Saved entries
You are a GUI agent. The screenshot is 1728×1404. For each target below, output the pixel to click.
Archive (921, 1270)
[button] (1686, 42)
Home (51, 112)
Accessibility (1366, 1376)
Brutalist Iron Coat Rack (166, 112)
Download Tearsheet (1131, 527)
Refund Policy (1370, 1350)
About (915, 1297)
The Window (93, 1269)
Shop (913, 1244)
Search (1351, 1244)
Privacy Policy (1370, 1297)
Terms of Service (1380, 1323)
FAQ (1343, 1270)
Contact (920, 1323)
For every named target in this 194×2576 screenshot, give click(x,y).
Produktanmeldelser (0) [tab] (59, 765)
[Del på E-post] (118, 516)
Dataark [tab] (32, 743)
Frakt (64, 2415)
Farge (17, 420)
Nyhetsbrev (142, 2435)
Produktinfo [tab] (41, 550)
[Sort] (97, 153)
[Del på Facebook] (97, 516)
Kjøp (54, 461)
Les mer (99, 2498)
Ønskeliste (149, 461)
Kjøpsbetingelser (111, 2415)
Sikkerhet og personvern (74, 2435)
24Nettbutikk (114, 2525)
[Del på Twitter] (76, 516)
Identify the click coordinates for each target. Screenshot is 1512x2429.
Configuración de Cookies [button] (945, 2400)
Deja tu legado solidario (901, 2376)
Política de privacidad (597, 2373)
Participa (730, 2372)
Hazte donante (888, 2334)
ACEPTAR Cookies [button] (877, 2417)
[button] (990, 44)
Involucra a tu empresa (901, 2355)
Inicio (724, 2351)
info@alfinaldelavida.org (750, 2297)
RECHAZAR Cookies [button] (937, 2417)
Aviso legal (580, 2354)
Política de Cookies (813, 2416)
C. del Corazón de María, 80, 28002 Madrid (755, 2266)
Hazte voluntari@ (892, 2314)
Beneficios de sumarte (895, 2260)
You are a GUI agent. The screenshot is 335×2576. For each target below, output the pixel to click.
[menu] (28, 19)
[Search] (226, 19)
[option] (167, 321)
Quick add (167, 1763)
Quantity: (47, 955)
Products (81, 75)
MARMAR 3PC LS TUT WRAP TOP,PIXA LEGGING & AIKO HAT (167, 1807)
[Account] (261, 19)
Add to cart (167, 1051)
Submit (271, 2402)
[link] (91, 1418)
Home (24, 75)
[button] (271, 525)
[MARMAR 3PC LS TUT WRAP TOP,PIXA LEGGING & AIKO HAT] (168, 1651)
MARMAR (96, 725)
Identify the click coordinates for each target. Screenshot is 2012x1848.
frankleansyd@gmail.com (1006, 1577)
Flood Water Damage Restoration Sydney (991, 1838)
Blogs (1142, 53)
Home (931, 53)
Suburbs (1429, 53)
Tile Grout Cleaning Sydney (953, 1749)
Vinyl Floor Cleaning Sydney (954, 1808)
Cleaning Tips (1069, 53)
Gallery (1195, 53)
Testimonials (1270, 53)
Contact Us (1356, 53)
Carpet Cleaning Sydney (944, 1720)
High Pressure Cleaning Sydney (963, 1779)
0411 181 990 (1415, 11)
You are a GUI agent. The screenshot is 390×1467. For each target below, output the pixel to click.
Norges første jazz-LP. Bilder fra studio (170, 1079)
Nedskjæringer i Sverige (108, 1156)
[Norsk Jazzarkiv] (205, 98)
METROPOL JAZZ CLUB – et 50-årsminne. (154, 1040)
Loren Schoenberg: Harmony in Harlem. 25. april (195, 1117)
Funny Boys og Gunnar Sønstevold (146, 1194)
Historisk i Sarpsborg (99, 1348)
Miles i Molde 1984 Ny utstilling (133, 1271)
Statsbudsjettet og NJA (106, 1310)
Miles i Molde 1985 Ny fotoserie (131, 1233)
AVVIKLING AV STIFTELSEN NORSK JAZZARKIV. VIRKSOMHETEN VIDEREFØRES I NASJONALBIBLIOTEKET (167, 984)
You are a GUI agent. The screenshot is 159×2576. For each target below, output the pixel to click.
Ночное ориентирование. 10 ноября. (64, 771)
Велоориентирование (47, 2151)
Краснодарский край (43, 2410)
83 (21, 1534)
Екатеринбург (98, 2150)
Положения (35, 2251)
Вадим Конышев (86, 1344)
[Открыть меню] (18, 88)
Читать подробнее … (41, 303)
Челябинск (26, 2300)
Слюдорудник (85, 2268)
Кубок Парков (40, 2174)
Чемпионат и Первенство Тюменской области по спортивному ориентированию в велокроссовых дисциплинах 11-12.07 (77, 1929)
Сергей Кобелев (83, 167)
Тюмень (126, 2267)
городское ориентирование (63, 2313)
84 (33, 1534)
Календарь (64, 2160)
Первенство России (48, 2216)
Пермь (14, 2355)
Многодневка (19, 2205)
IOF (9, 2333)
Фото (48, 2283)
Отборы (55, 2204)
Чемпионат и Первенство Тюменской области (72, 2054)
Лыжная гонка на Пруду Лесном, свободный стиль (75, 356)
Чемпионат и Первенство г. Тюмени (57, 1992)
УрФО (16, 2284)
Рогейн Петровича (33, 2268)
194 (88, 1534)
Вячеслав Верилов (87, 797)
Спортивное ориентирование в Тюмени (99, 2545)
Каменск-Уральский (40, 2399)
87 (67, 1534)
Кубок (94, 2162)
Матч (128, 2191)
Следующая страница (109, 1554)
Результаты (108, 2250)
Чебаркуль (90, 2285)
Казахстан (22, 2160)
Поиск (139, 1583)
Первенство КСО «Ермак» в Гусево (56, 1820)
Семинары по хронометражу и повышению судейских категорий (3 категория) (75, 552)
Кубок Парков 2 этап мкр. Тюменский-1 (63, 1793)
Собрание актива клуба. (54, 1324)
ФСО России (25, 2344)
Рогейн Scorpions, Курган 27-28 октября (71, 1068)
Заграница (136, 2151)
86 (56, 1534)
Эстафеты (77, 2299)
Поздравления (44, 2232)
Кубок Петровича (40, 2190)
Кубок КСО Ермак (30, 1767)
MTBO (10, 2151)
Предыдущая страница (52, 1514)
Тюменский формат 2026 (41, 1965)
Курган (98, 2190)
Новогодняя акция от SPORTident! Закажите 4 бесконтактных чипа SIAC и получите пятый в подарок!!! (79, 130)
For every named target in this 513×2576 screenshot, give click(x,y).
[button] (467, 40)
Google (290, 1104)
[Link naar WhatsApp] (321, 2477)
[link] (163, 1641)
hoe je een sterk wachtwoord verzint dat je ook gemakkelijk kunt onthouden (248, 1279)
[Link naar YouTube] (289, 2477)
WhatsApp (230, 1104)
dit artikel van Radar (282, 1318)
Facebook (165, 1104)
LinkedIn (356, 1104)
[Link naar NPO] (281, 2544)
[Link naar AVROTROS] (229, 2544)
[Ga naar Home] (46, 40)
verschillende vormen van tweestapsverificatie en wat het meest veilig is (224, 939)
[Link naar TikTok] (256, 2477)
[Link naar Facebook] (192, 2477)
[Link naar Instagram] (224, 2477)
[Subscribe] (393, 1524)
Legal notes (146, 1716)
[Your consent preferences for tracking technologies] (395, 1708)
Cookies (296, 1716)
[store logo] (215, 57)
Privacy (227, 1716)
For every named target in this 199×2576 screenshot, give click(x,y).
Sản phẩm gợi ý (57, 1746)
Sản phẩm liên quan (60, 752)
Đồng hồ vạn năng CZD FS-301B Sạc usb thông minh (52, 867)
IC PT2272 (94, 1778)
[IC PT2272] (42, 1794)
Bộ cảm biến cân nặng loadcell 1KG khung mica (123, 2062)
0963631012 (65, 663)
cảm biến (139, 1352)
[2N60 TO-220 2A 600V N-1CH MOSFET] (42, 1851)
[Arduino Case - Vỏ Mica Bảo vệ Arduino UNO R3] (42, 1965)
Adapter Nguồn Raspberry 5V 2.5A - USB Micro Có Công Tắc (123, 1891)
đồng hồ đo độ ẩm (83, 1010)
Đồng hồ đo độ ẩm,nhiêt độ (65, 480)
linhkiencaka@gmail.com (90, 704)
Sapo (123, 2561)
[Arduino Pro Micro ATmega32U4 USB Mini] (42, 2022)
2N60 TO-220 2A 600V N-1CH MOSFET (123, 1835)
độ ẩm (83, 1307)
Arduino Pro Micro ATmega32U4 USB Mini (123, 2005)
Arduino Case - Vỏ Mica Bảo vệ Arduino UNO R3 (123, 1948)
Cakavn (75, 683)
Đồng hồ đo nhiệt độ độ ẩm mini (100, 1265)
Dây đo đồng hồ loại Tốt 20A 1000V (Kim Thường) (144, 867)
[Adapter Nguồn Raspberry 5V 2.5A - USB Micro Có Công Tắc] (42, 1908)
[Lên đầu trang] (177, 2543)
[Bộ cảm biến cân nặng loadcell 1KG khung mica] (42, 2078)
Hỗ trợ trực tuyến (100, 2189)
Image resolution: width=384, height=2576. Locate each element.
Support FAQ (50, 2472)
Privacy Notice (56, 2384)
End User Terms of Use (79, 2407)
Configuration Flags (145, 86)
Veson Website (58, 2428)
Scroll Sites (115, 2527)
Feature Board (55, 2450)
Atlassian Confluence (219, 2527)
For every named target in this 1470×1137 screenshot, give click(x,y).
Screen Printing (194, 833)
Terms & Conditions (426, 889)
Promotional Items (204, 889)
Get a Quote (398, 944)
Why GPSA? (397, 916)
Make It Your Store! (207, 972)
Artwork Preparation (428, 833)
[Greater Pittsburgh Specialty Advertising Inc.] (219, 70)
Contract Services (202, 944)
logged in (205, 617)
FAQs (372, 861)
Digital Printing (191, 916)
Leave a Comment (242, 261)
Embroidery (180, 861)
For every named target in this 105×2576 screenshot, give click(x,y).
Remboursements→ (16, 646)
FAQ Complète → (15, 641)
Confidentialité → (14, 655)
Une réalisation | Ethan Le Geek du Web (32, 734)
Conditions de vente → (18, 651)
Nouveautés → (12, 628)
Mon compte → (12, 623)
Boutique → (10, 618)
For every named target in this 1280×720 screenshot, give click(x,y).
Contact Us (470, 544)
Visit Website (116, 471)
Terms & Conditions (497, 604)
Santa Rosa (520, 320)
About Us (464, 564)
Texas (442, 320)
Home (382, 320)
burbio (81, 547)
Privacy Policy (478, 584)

## PROBLEM REQUIREMENTS
Using the entries above, output exactly the lines between the line holding "Home (51, 112)" and the line holding "Les mer (99, 2498)", end lines included, and nothing more.

## RESPONSE AREA
Home (51, 112)
Accessibility (1366, 1376)
Brutalist Iron Coat Rack (166, 112)
Download Tearsheet (1131, 527)
Refund Policy (1370, 1350)
About (915, 1297)
The Window (93, 1269)
Shop (913, 1244)
Search (1351, 1244)
Privacy Policy (1370, 1297)
Terms of Service (1380, 1323)
FAQ (1343, 1270)
Contact (920, 1323)
For every named target in this 194×2576 screenshot, give click(x,y).
Produktanmeldelser (0) [tab] (59, 765)
[Del på E-post] (118, 516)
Dataark [tab] (32, 743)
Frakt (64, 2415)
Farge (17, 420)
Nyhetsbrev (142, 2435)
Produktinfo [tab] (41, 550)
[Sort] (97, 153)
[Del på Facebook] (97, 516)
Kjøp (54, 461)
Les mer (99, 2498)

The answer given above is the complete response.